Peut-on abandonner le nucléaire? En tout cas on en débat à Aulnay!

Ce mercredi 11 à 20h (salle Dumont à Aulnay) sera organisé un débat sur la sortie du nucléaire avec Yves Cochet. C’est à l’occasion de l’organisation de ce débat que je réalise que je n’ai pas toujours été anti-nucléaire.

En effet, bien que j’ai toujours eu de la sympathie pour les antinucléaires, j’ai mis longtemps a les considérer comme crédibles. Comme beaucoup, je faisait partie de la population qui avait confiance dans ses ingénieurs (j’en suis un) et qui estimait que, après tout, le nucléaire était un bon moyen de ne pas relâcher de CO2 dans l’atmosphère. J’ai basculé du coté des anti-nucléaires il y a quelques années en réalisant combien le lobby pro-nucléaire nous avait manipulé. Voici les arguments fallacieux constamment avancés:

« Le nucléaire c’est l’indépendance énergétique »

En France, les mines d’uranium sont épuisée depuis mai 2001 (date de la fermeture de la mine souterraine de Jouac / Le Bernardan).

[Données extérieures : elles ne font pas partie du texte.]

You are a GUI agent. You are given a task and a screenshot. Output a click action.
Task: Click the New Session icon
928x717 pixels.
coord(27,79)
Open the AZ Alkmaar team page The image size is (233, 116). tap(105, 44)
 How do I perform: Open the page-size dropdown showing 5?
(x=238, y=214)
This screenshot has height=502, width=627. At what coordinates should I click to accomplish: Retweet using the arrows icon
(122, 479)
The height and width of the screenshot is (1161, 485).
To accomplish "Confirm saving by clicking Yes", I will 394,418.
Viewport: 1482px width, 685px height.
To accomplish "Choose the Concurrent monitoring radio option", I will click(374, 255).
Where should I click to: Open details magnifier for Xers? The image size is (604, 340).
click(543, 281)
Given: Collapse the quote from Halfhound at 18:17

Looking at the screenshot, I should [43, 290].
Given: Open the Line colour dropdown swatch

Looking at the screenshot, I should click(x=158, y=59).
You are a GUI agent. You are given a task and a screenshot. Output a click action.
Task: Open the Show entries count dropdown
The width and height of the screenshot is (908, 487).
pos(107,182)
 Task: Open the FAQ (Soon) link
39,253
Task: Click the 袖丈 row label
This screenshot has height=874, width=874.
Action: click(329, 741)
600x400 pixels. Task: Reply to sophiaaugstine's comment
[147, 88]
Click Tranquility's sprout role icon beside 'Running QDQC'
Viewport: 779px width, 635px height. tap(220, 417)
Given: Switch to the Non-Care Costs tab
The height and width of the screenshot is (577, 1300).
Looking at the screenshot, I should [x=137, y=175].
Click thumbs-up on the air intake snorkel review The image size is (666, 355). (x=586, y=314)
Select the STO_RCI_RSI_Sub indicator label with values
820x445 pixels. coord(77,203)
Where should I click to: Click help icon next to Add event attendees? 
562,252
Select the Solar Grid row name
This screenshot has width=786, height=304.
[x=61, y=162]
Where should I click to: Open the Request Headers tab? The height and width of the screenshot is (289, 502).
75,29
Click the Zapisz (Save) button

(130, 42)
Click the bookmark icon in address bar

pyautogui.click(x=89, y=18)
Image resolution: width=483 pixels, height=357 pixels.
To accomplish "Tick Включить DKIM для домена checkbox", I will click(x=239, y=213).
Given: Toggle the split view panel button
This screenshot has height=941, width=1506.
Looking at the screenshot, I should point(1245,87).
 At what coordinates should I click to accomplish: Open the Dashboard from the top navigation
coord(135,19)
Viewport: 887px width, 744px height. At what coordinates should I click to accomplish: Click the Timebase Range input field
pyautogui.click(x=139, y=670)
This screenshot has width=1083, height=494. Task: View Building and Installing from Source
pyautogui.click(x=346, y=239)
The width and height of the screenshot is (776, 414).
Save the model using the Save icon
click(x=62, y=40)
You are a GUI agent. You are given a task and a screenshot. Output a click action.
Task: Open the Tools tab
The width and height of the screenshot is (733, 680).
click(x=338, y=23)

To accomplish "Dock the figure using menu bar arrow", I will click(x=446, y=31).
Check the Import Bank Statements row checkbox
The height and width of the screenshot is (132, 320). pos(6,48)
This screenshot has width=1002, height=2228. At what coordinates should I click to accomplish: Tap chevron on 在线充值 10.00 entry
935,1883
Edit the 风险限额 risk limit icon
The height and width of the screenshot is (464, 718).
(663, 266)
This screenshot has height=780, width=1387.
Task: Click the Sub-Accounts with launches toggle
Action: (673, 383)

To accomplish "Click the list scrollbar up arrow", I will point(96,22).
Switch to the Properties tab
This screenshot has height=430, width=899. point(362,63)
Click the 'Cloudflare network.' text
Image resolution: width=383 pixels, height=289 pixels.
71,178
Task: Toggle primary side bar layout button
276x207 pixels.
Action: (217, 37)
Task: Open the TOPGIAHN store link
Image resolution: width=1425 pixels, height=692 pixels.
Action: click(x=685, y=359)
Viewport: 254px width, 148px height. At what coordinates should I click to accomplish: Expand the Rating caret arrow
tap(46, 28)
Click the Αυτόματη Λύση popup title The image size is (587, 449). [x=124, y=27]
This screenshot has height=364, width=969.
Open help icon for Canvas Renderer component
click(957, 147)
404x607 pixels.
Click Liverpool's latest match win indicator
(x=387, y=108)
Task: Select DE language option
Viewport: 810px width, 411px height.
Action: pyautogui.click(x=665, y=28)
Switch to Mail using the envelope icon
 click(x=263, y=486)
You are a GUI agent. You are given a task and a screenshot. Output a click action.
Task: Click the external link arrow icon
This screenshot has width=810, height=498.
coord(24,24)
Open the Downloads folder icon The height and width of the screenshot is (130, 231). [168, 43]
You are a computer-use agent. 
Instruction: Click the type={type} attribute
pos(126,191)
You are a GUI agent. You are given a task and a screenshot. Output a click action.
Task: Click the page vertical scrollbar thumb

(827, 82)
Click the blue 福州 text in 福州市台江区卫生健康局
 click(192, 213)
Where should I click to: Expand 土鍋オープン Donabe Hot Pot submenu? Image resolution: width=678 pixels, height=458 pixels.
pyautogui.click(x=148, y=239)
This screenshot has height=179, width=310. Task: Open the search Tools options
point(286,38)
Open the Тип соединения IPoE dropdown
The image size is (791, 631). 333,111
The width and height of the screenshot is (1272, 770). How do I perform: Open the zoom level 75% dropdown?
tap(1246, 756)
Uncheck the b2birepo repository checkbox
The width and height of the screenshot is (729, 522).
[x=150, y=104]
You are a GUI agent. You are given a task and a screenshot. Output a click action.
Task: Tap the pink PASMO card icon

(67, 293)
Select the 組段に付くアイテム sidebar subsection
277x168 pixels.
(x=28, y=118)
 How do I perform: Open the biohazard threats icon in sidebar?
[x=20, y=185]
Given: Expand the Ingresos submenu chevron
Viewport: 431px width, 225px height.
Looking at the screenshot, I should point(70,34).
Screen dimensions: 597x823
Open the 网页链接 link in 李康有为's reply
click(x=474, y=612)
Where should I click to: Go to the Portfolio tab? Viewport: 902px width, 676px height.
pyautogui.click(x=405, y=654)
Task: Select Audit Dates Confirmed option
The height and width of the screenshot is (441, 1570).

L’Uranium est donc un minerait importé à 100% et la France est donc totalement dépendante de pays étrangers.

Les réserves d’Uranium ne sont pas non plus infinies et estimées de quelques décennies à 150 ans suivant les estimations mais en consommant autant qu’avant. Aujourd’hui le nucléaire ne représente que 5,8% de la production énergétique dans le monde (14% de l’énergie électrique). Si l’uranium devait remplacer le pétrole il faudrait diviser par six la durée des réserves mondiales (sources).

« Le nucléaire c’est l’énergie la moins chère »

Il est de notoriété publique que les coûts du nucléaire sont totalement sous-estimés. Nicolas Sarkozy, pourtant pro-nucléaire patenté, vient de se résoudre a commander un audit sur les coûts cachés du nucléaire (source). Retraitement des déchets, démantèlement des centrales, recherche, gestion des risques… beaucoup de coûts astronomiques sont supportés en réalité directement par l’argent du contribuable. Le réacteur de recherche de Cadarache absorberait à lui-seul près de 60% des fonds européens de recherche sur l’énergie (source).

« Nos centrales sont les plus sûres au monde »

Peut on avoir confiance dans ce dossier de presse d'EDF qui annonce notemment que la centrale de Nogent-sur-Seine est à 130 km de Paris? (93 km de Notre-Dame en réalité).

Heu… Il semble que le ministre japonais de l’économie ait déclaré (avant la catastrophe de Fukushima bien sûr) que c’était les centrales japonaises qui étaient les « plus sures au monde » (source Le Canard Enchaîne du 4 mai 2011). Alors qui croire?

 

Quoi qu’il en soit les centrales françaises ne sont pas exemptes de gros problèmes de sécurité. Par exemple, en 2006, Stéphane L’Homme a divulgué un document confidentiel défense d’EDF qui montrait qu’aucune centrale (y compris l’EPR) n’était capable de résister à une chute d’avion (source).

Autant de raisons pour venir nombreux découvrir comment et pourquoi devons nous sortir du nucléaire lors du débat de mercredi.